Les parties contractantes ont finalement réussi à se mettre d'accord sur un texte prévoyant le développement d'un plan d'action thématique et la reconstitution d'un groupe d'experts. Cependant, selon les critiques, le résultat final se concentre davantage sur le développement des techniques que sur l'évaluation des risques, ce qui entraîne un déséquilibre dans l'évaluation du bénéfice/risque. En outre, la question du financement reste ouverte, car la recherche sur les technologies est généralement coûteuse et de nombreux pays préfèrent investir des ressources financières dans des processus nationaux plutôt que mondiaux.
Les parties du Protocole de Carthagène (un accord qui fait suite à la Convention) ont également salué les lignes directrices volontaires sur l'évaluation des risques des organismes vivants modifiés contenant présentant des système de forçage génétique. L'ONU a déclaré que les lignes directrices mettaient l'accent sur la transparence et la précision scientifiques et qu'elles constituaient une étape importante vers l'établissement de normes mondiales uniformes dans le domaine de la biosécurité. Les scientifiques ont toutefois critiqué les lignes directrices. Ils estiment qu'elles ne sont pas suffisamment préventives, notamment parce qu'elles déplacent la charge de la preuve vers la preuve du dommage.
Projets d'assouplissement et pertinence pour la Suisse
Pourquoi cet assouplissement est-il recherché ? Outre la lutte contre les ravageurs, l'industrie espère également accélérer la sélection grâce aux forçages génétiques.
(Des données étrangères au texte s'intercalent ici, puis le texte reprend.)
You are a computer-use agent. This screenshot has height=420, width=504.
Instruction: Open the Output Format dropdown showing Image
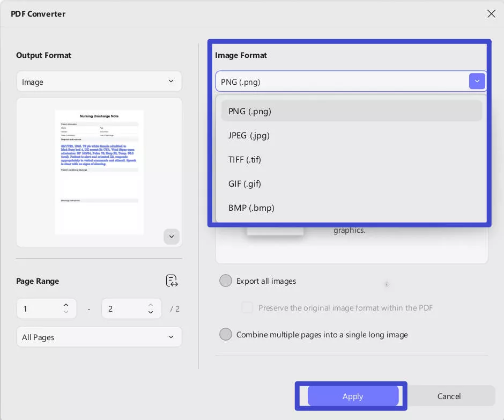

Ce nouveau domaine d'activité lucratif incite les multinationales agricoles à se positionner contre une évaluation stricte des risques de la technique et à transmettre et interpréter les informations de manière à ce qu'elles confirment leurs attentes.
En 2018, la Suisse a manqué l'occasion de régler explicitement le traitement des forçages génétiques dans le cadre de la révision de l'ordonnance sur l'utilisation confinée et de l'ordonnance sur la dissémination dans l'environnement qui y est liée. Les exigences correspondantes de différentes organisations n'ont pas été prises en compte. La réponse du Conseil fédéral à l'interpellation y relative (20.3073) montre qu'une telle adaptation de la réglementation actuelle n'est pas non plus prévue à l'avenir.
Mais les organismes génétiquement forcés ne respectent pas les frontières nationales et peuvent avoir un impact négatif sur des populations entières. En Suisse, la dérégulation du nouveau génie génétique fait actuellement l'objet d'un vif débat. Afin d'exclure tout risque pour l'environnement, il est important de suivre les recommandations de la Commission d'éthique dans le domaine de l'aide extérieure (CENH) : Celles-ci comprennent entre autres un examen strict des risques selon le principe de précaution ainsi qu'un engagement correspondant et conséquent de la Suisse dans les discussions internationales sur la réglementation.